Voyageons dans le temps : Dipak Mane, vous étiez là dès le début, lorsque Bühler a ouvert sa première filiale en Inde.C’était il y a trente ans.Quelle est votre anecdote préférée ?
Dipak Mane : En 2000, Calvin Grieder a pris ses fonctions de CEO de Bühler [aujourd’hui, il est président du conseil d’administration du groupe Bühler, ndlr]. L’un de ses premiers voyages à l’étranger l’a conduit chez nous, à Bengaluru, en Inde. Un client venait de mettre en service une nouvelle installation, un énorme et magnifique moulin à riz. Calvin et moi lui avons rendu visite. Il m’a alors demandé : « Dipak, combien de ces moulins pouvons-nous fabriquer par an ? J’ai répondu : « Un seul ! » Il a failli tomber à la renverse. De retour au bureau, nous avons commencé à réfléchir à la manière dont nous pourrions développer des moulins plus compacts. Sur cette base, Calvin a ensuite formulé une nouvelle stratégie dans laquelle les PME jouaient un rôle important. Cela n’a pas été bien accueilli partout, mais s’il ne l’avait pas fait, je suis sûr que Bühler - donc toute l’entreprise - serait aujourd’hui en grande difficulté, car nous aurions perdu beaucoup de chiffre d’affaires et la possibilité de développer de nouveaux produits. La concurrence nous aurait évincés du marché. Au lieu de cela, nous avons triplé depuis notre chiffre d’affaires !
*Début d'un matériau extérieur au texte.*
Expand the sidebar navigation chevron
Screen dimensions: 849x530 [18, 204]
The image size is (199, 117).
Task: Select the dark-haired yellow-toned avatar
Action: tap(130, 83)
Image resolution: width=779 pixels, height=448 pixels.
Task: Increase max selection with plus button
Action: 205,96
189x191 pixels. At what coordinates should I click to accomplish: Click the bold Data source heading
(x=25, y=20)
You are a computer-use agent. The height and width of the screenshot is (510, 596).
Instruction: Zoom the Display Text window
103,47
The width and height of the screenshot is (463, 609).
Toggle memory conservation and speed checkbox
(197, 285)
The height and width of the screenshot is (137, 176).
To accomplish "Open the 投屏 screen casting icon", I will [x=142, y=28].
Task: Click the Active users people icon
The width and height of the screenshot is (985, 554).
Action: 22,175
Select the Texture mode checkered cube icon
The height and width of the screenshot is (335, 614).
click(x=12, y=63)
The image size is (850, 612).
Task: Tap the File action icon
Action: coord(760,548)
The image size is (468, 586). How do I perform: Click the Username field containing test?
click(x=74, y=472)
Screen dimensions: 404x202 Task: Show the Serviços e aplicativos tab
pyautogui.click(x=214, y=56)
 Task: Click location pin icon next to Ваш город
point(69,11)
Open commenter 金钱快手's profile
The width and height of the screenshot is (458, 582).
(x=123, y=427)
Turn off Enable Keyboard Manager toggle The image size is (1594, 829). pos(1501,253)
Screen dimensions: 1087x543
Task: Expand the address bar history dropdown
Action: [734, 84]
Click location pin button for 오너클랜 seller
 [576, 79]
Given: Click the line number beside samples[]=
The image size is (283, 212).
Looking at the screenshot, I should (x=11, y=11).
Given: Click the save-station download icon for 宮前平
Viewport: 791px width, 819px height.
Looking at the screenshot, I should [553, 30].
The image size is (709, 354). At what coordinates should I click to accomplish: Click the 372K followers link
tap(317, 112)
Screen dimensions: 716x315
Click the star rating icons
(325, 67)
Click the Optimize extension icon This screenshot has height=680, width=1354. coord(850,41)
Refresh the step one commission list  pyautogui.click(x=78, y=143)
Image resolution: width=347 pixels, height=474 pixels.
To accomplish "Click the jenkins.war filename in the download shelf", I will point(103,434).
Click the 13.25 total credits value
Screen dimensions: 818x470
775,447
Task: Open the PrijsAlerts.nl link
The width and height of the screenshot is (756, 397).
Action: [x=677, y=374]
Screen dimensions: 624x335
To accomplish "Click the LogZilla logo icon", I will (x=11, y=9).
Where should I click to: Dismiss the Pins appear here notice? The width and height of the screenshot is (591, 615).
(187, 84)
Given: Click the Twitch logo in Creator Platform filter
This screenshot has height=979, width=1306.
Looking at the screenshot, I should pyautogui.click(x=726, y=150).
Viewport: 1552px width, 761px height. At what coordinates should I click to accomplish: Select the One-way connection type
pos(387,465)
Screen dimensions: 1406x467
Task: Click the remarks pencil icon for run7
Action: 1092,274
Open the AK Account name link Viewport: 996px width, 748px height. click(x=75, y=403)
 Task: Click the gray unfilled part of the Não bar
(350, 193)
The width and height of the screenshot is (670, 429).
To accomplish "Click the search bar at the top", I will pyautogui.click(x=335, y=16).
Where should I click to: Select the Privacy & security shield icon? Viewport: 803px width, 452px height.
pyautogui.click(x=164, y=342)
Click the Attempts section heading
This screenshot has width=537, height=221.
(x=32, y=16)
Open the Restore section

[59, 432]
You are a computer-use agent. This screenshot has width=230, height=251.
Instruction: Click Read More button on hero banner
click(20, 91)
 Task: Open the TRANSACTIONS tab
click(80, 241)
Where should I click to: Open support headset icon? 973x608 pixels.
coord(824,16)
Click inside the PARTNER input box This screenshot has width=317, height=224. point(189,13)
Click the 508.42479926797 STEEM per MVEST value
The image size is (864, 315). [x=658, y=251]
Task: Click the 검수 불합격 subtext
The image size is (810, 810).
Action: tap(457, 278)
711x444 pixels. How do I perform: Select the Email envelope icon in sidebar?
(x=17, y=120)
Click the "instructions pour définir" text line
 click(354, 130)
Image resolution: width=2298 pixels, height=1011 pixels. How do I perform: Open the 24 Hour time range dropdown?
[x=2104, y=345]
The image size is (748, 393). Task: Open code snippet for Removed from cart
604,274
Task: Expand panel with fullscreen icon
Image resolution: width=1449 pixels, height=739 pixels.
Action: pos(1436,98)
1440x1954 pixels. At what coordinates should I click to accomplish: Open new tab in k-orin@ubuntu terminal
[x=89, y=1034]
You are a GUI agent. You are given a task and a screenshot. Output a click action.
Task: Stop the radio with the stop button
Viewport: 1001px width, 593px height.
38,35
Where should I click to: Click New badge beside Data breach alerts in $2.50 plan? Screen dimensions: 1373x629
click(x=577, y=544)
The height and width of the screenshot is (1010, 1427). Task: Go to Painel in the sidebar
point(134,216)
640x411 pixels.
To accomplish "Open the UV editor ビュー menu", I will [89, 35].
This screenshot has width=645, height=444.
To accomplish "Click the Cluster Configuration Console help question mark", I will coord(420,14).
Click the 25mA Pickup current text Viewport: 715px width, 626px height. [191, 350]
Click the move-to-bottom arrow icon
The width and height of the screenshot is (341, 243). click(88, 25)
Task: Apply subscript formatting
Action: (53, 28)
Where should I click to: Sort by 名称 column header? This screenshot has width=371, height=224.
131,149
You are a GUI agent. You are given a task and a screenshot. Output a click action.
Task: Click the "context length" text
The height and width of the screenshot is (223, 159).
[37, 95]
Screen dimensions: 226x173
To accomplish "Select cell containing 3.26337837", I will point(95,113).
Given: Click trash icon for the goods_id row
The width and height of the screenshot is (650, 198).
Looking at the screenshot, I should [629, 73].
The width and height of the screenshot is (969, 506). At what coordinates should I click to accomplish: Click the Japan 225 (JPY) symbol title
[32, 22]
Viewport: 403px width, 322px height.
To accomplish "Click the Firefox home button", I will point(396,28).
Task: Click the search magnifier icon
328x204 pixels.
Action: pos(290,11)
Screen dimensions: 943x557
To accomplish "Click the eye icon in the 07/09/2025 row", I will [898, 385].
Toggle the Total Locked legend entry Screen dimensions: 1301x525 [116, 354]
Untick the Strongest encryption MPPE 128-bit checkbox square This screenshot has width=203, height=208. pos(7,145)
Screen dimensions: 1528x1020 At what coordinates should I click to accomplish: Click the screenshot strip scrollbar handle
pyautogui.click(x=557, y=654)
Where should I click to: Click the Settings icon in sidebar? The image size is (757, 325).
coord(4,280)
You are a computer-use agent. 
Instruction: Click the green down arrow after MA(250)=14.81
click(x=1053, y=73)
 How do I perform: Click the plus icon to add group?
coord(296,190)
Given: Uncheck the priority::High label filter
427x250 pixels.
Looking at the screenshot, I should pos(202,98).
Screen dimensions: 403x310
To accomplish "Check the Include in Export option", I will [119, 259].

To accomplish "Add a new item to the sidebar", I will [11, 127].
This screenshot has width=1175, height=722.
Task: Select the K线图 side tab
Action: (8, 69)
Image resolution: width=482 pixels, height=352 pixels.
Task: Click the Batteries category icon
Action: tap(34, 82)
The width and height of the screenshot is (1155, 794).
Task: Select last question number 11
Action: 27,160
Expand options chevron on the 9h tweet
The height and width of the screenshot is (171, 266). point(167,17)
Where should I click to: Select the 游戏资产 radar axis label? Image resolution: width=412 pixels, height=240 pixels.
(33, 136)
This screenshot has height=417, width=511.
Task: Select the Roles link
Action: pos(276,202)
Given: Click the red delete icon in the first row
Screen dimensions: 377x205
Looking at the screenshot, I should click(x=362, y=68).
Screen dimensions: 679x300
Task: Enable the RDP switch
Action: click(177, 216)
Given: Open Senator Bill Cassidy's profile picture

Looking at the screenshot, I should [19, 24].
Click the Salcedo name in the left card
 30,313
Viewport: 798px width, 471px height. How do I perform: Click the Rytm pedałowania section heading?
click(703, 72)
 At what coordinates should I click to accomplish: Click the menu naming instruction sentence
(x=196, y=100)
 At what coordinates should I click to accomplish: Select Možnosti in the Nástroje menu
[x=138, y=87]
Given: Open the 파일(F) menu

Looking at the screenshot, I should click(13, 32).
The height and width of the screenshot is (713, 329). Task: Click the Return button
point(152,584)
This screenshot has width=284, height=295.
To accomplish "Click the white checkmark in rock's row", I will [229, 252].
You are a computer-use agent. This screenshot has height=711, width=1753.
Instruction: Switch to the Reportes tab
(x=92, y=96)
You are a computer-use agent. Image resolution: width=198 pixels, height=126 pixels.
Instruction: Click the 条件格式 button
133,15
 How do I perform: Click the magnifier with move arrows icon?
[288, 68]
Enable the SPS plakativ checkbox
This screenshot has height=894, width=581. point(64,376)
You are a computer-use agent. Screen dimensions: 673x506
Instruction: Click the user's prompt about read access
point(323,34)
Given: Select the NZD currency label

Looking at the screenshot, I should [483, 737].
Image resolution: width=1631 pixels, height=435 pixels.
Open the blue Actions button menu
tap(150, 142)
Le groupe Bühler a été l’une des premières entreprises internationales à ouvrir une succursale en Inde - comment en est-on arrivé là ?
DM : Bühler a été fondé en 1860 et était dès le départ une entreprise mondiale. Après l’indépendance de l’Inde en 1947, les premiers contacts avec le sous-continent ont eu lieu, mais les entreprises étrangères n’ont été autorisées à créer des sociétés avec une participation majoritaire en Inde qu’à partir de 1991. Et ce, à condition qu’elles étaient actives dans l’un des cinq secteurs d’importance stratégique pour le pays - dont la transformation des aliments, domaine dans lequel Bühler est encore aujourd’hui leader. Au début, il fallait conclure une joint-venture (JV) avec une entreprise locale, mais plus tard, Bühler a été autorisée à reprendre le partenaire indien.
Vous étiez présent en 1993 lors du premier coup de pioche à Bengaluru (autrefois Bangalore).Aujourd’hui, cette ville de 14 millions d’habitants du sud de l’Inde est un centre informatique mondial.Mais à l’époque, il n’y avait que 13 entreprises exportatrices dans la région - un choix peu évident pour un site d’entreprise international.
DM : (rires) Oui ! Nous avons choisi Bengaluru parce que notre partenaire JV s’y trouvait. De plus, nous avons bénéficié d’avantages fiscaux et le climat n’est pas aussi étouffant que dans d’autre régions du sud de l’Inde. Bengaluru a été un coup de chance absolu – aujourd’hui, c’est précisément la région où les prix au mètre carré sont les plus élevés en Inde.
À quoi ont ressemblé les premières années de Bühler India ?
DM : Lorsque nous avons commencé, nous n’avions pas de lignes de communication fixes. Ce n’est que des années plus tard, lorsque la téléphonie mobile est arrivée, qu’il nous a été possible de téléphoner - mais le réseau ne fonctionnait souvent que sur le toit. Et la route en gravier qui menait chez nous était inutilisable après chaque chute de pluie.
Comment êtes-vous arrivés chez Bühler ?Dans l’Inde des années 1990, l’entreprise suisse était inconnue.
DM : Je vivais à Mumbai. C’est alors que je suis tombé sur une annonce de Bühler dans le « Times of India ». J’ai posé ma candidature et j’ai obtenu le poste. Ma femme et moi nous sommes rendus à Bengaluru, mais il n’y avait qu’un pré vert. Malgré tout, je sentais que c’était le bon coup.
PG : J’ai rejoint Bühler cinq ans après Dipak. Mon ancien patron était un ancien collaborateur de Bühler et me vantait sans cesse les mérites de cette entreprise suisse. Quand j’ai vu une annonce, je me suis dit : maintenant, je veux savoir s’ils sont vraiment si bons que ça.